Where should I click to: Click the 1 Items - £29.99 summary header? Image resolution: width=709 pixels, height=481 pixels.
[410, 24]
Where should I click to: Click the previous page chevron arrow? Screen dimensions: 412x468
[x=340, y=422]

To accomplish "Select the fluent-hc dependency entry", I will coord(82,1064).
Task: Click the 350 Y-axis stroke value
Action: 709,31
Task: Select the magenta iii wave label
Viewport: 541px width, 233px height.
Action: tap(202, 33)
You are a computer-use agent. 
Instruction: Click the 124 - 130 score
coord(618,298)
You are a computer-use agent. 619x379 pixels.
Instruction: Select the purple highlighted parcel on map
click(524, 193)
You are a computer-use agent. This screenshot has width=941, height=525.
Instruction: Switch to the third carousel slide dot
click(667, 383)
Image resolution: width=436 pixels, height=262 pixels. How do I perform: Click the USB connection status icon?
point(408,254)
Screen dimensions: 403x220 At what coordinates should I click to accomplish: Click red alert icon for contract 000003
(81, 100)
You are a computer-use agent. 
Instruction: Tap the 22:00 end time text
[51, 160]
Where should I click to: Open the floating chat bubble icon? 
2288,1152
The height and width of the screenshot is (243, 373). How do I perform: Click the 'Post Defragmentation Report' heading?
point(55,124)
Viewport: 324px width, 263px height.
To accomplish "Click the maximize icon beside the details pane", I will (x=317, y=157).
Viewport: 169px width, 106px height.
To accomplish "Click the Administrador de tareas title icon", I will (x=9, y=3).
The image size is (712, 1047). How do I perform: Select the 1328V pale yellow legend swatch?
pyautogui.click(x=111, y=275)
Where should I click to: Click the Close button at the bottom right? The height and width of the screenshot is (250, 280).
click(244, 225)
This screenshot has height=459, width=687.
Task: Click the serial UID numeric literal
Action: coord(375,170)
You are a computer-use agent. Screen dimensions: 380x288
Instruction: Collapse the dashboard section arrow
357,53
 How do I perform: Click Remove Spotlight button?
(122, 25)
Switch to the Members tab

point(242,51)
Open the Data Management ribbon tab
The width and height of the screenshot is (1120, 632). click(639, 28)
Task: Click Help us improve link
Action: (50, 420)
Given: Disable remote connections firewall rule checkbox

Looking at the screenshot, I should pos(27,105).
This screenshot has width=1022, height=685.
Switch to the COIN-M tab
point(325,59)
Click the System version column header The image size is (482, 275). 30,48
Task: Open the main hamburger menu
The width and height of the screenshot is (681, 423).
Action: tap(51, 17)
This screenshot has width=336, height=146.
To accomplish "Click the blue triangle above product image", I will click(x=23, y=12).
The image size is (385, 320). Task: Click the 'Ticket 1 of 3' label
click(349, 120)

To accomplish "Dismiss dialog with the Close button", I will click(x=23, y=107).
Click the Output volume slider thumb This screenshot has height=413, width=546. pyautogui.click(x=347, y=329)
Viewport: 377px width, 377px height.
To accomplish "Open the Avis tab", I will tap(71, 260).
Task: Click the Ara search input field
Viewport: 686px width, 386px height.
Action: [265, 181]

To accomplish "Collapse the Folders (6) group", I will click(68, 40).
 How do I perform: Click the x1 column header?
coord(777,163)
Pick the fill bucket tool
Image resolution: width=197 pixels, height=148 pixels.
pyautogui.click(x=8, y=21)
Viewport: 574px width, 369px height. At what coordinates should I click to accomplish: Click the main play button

======

- What you should do -
Return the listing lines from the line with "Click the System" to the line with "will click(68, 40).", copied word for word with both of those lines included.

- Response below -
Click the System version column header The image size is (482, 275). 30,48
Task: Open the main hamburger menu
The width and height of the screenshot is (681, 423).
Action: tap(51, 17)
This screenshot has width=336, height=146.
To accomplish "Click the blue triangle above product image", I will click(x=23, y=12).
The image size is (385, 320). Task: Click the 'Ticket 1 of 3' label
click(349, 120)

To accomplish "Dismiss dialog with the Close button", I will click(x=23, y=107).
Click the Output volume slider thumb This screenshot has height=413, width=546. pyautogui.click(x=347, y=329)
Viewport: 377px width, 377px height.
To accomplish "Open the Avis tab", I will tap(71, 260).
Task: Click the Ara search input field
Viewport: 686px width, 386px height.
Action: [265, 181]

To accomplish "Collapse the Folders (6) group", I will click(68, 40).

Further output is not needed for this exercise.